— Task 1 —
In the IT priorities report, what share of IT decision-makers at mid-market healthcare companies said their 2022 IT budgets would have to increase significantly to meet team ambitions?

But what does 2022 have in store for healthcare companies? What concerns do their IT decision-makers have? And how are they planning to allocate their IT budgets? Our Mid-Market IT Priorities report 2022, which looked in detail at the sector, could offer some answers.
Healthcare budget concerns for 2022
Out of the four sectors of the economy we investigated (healthcare, insurance, online retail and transport logistics) IT decision-makers at mid-market healthcare companies felt most strongly that their 2022 IT budgets would have to increase significantly to meet team ambitions.
Almost half (48%) said this was the case, compared with 39% across our entire sample. They were also the most pessimistic (alongside online retail companies), with only 11% believing they would actually get the increase they needed. This is compared with 13% across the entire sample.
These findings suggests that, in 2022, mid-sized healthcare companies will experience one of the most significant shortfalls in IT spend relative to other sectors of the UK economy. We believe that this shortfall will further accelerate cloud and managed services adoption.
This is supported by our research, which suggests that healthcare is most likely to increase private cloud and colocation services out of all the UK’s mid-market sectors that we analysed in our report.
Looking further into the findings, 52% of IT decision-makers in mid-market healthcare companies would prefer that any newly deployed services were fully managed rather than internally resourced — or even co-managed. That’s higher than in any other sector we looked at and higher than the average across the entire sample, which was just 44%.
In fact, the appetite for deploying internally resourced IT infrastructure was significantly lower in mid-market healthcare companies than within other sectors analysed in this report (healthcare 41%, insurance 52%, online retail 61%, transport logistics 47%). This marks quite a change in strategy because, as we’ll see further into this article, the mid-market healthcare sector had previously been one of the most reliant on on-premises IT infrastructure.
Stronger security: the top IT objective for 2022
Our research shows that increasing and strengthening security is the top IT objective for mid-market healthcare companies this year (27%), as is the case across our entire data sample (32%).
Drilling deeper into these security concerns, 35% of respondents from mid-market healthcare companies told us that an increase in cyberattacks was the biggest challenge for them in 2021 and would continue to be this year. This figure was higher than in any other sector we examined (insurance 29%, online retail 29%, transport logistics 24%) and higher than the sample average (29%).
We believe that this is linked to the particularly sensitive data handled by healthcare companies — making them more acutely aware of the need to have the systems and processes in place to protect their data when compared with the other sectors analysed in this report.
However, as we look down the list of IT priorities, they begin to take on a more sector-specific focus. For example:
Priority #2: Optimising the remote working experience (20%) — higher than sample average (15%)
Priority #3: Meeting compliance challenges (19%) — higher than sample average (16%)
Priority #4: Developing internal skills (16%) — higher than sample average (13%)

— Dataset —
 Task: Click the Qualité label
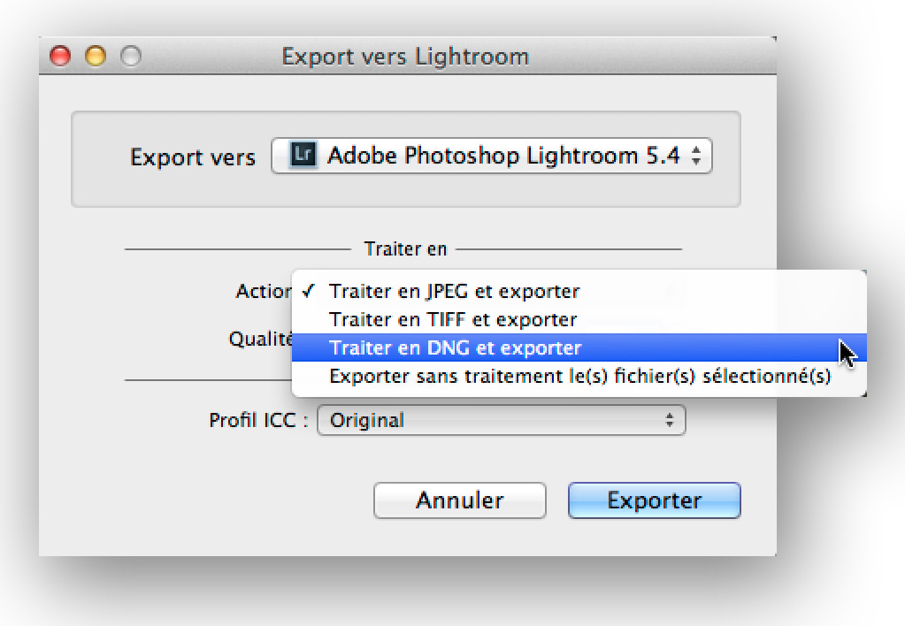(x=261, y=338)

* * *

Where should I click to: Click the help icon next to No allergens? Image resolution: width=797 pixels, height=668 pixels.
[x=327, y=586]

...

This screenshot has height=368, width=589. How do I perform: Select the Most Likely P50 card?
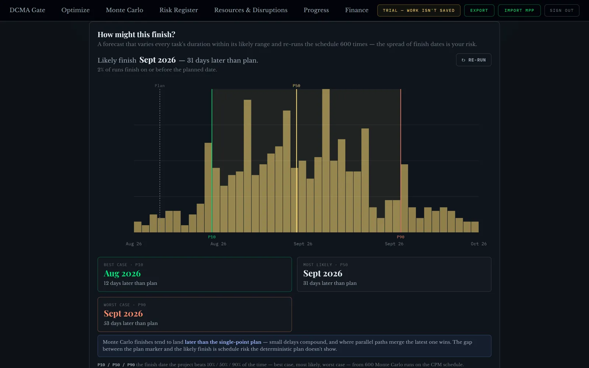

— Task 2 —
Reproduce the lines of the records from the line containing "Where should I" through the line containing "[x=327, y=586]", inclusive.

— Exercise response 1 —
48%

— Exercise response 2 —
Where should I click to: Click the help icon next to No allergens? Image resolution: width=797 pixels, height=668 pixels.
[x=327, y=586]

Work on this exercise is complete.